As such, if SODIM, as a result of this offer, holds at least 90% of the voting rights of SEMAPA and acquires at least 90% of the voting rights of the shares that are the object of the offer, it will, within three months following the assessment of the results of the offer, use the squeeze-out acquisition mechanism provided for in the Portuguese Securities Code, and this mechanism entails, in immediate terms, the loss of the public company status (perda de qualidade de sociedade aberta) of SEMAPA and the exclusion of the shares of SEMAPA, and any securities that entitle them, from admission to trading in the regulated market, its readmission being prohibited for one year.
It should be noted that, in the context of the mechanism foreseen in article 194 of the Portuguese Securities Code, once the conditions mentioned in (i) above are verified, each of the holders of the remaining shares may exercise, within three months following the assessment of the results of the offer, the right to mandatorily dispose of their shares, having, for such purpose, to write to SODIM an invitation for it to, within eight days, propose such holder the acquisition of its respective hares, under the terms of article 196 of the Portuguese Securities Code.
It should also be noted that, in the context of the mechanism provided for in article 194 of the Portuguese Securities Code, it is foreseen that the acquisition shall be made for a fair consideration, in cash, calculated in accordance with article 188 of the Portuguese Securities Code, it being noted that if SODIM, as a result of the acceptance of a general and voluntary tender offer, acquires at least 90% of the shares representing the share capital with voting rights covered by the offer, it is assumed that the consideration for the offer corresponds to a fair consideration for the acquisition of the remaining shares.

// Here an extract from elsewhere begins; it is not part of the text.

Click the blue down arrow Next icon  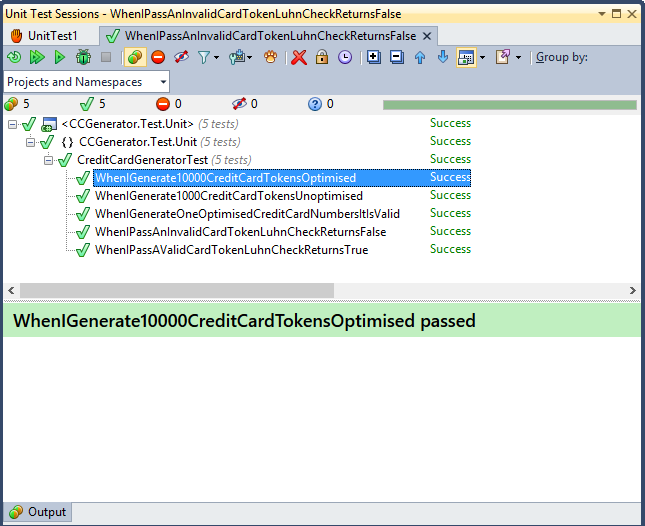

However, if SODIM does not acquire at least 90% of the voting rights of the shares that are the object of the offer but it comes to hold at least 90% of the voting rights of SEMAPA, it will request the delisting of SEMAPA and, subsequently, it will then ponder if it shall proceed to acquiring the shares that remain in the ownership of the shareholders that did not accept the offer, through a potestative acquisition process (“squeeze-out”) of the shares of SEMAPA, under the provisions of the Portuguese Commercial Companies Code (“squeeze out” option that SODIM could use within 6 months from the date of the communication to SEMAPA that it has become the holder of, directly or indirectly, more than 90% of the respective share capital, a communication that must take place within thirty days after the occurrence of the aforementioned fact).
Finally, even if SODIM does not, as a result of the offer, directly or under the terms of number 1 of article 20 of the Portuguese Securities Code, hold 90% or higher percentage of the voting rights corresponding to the share capital of SEMAPA, SODIM may also decide to convene a Shareholders’ Meeting of SEMAPA to approve the loss of public company status (perda de qualidade de sociedade aberta) subject to a majority of not less than 90% of the share capital, and in this case it must be indicated a shareholder who is required to acquire, within three months after the approval of the request by the CMVM, the securities belonging, on that date, to people who have not voted in favour of any of the resolutions in the meeting. It should be noted that the minimum consideration for the acquisition of shares in that case must be calculated in accordance with article 188 of the Portuguese Securities Code as determined by number 4 of article 27 of the Portuguese Securities Code and it should be determined by reference to the date of publication of the convening notice for the general shareholders’ meeting that shall resolve on the loss of public company status (perda de qualidade de sociedade aberta).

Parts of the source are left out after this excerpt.